En mis propias carnes, bueno, creo que queda más propio en mis propios huesos, he podido comprobar que hay personas, especialmente en el mundo sanitario, que, para empezar, te consideran demenciado de entrada. No hablo de todo el mundo pero sí de una buena parte. No hace muchos años, los enfermos de párkinson iban al manicomio. Pues todavía queda algo de eso.

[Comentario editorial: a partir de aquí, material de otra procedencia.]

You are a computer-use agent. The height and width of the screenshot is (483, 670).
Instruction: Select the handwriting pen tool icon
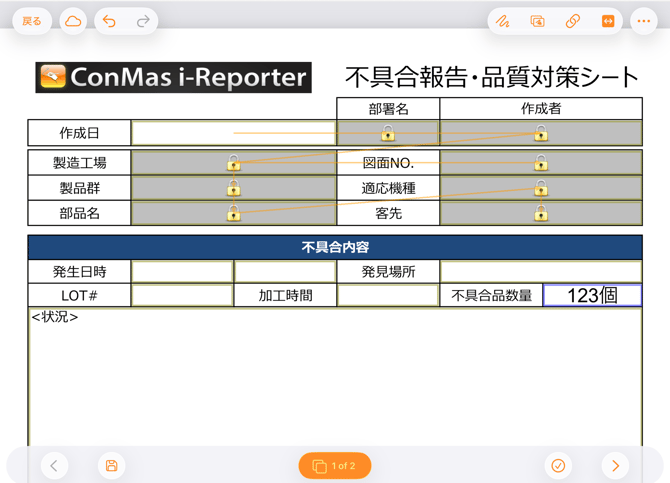[503, 21]
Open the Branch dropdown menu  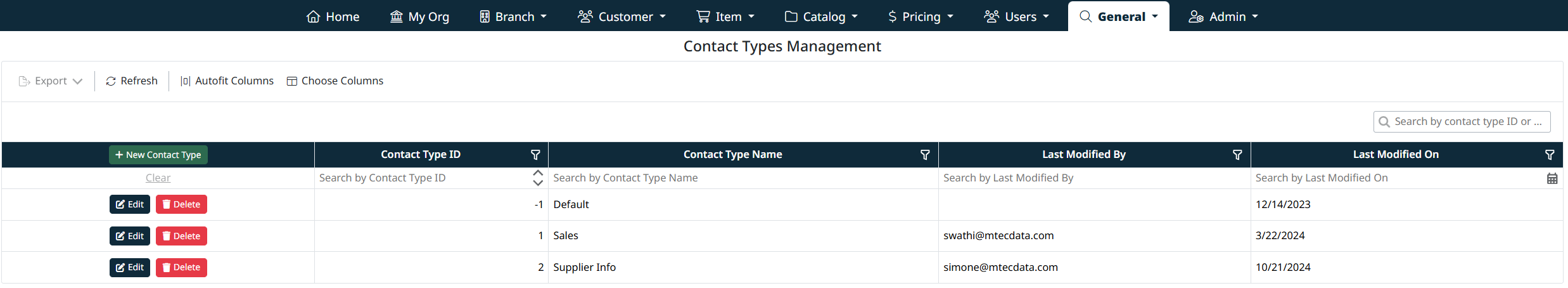pyautogui.click(x=513, y=16)
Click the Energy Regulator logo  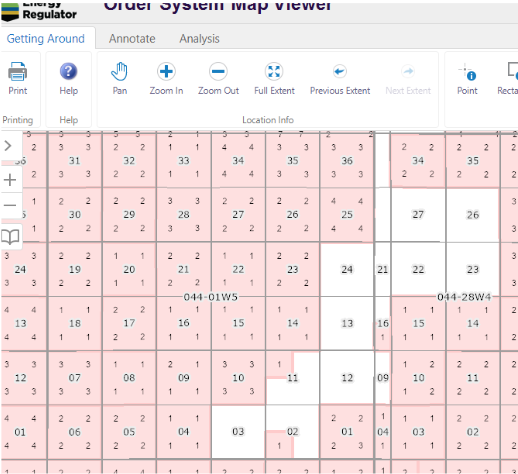(x=39, y=12)
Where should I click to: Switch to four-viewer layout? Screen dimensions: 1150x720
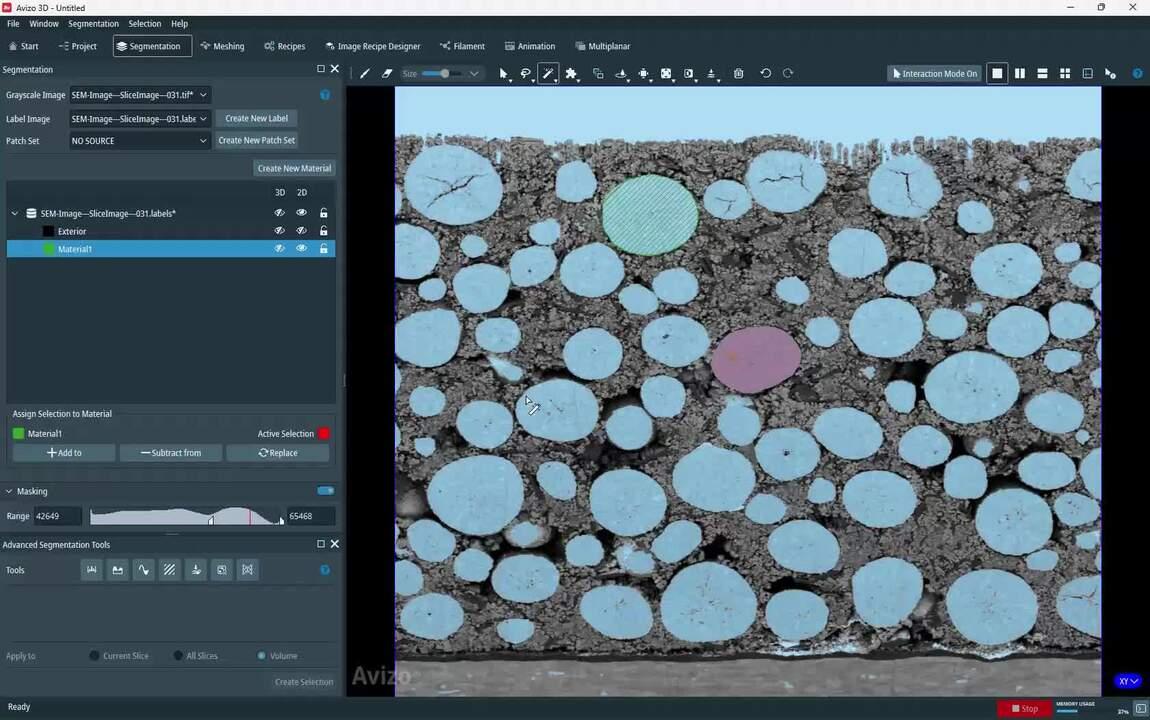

Existe un nuevo modelo de enfermo de parkinson distinto del tradicional. Si el tradicional era un anciano indefenso, poco culto, algo demenciado y resignado, hay otro modelo más joven, que gracias a los medicamentos, salvo en algunos casos o en los ratos malos, está activo y tiene la mente clara, que es culto, está bien informado sobre la enfermedad, tiene opinión y pide explicaciones. Sin embargo, creo que mucha gente nos considera personas de segunda, y quizás lo seamos porque hay cosas que hacemos mal y otras que no podemos hacer. Ser consciente de esto, deja la autoestima por los suelos. Los que aún conservamos la cabeza, que somos la mayoría, nos damos cuenta de que se nos consulta menos y de que todo el mundo nos dice lo que tenemos que hacer. Estamos enfermos pero seguimos siendo y sintiéndonos personas, no nos sentimos carne de cañón. Precisamente porque nuestro horizonte es la dependencia y la falta de libertad, queremos ser libres apurando hasta la última gota de autonomía.
Cuando ingresas en un hospital, lo primero que hacen es ponerte un pijama que no tiene por qué ser de tu talla. Tu dignidad se queda en el armario, con los pantalones y la camisa. Te quedas en nada, en un sujeto pasivo con pijama. Pero en estos momentos no estoy en pijama, estoy subido a un podium, tengo un micrófono y represento a todos a lo que el párkinson ha atacado demasiado pronto y, mira por dónde, yo también soy doctor. Mis palabras de enfermo no valen menos que las de los demás. Si la enfermedad nos resta dignidad, en nombre de todos los enfermos de párkinson, digo: Por favor, que nadie nos quite la que nos queda.
Yo diría que lo malo no es caerte, sino que te vean caer y que te tengan que levantar; lo peor no es que se te caiga la baba sino que a alguien le de asco verlo, lo peor no es andar a saltitos sino la ridícula imagen que muestras.
Pero quiero terminar con lo bueno del párkinson, porque el párkinson también tiene su parte buena. Gracias al párkinson estamos hoy aquí juntos, aunque sea por eso. Gracias al párkinson he conocido gente maravillosa, con la enfermedad o sin ella, que ahora forman parte de mi vida. Si me dijeran que, a cambio de no tener párkinson, dejaría de haber conocido a estas personas, tendría que pensármelo muy mucho. Pero creo que nunca me encontraré ante ese dilema. Esa gente sois todos vosotros. Muchas gracias.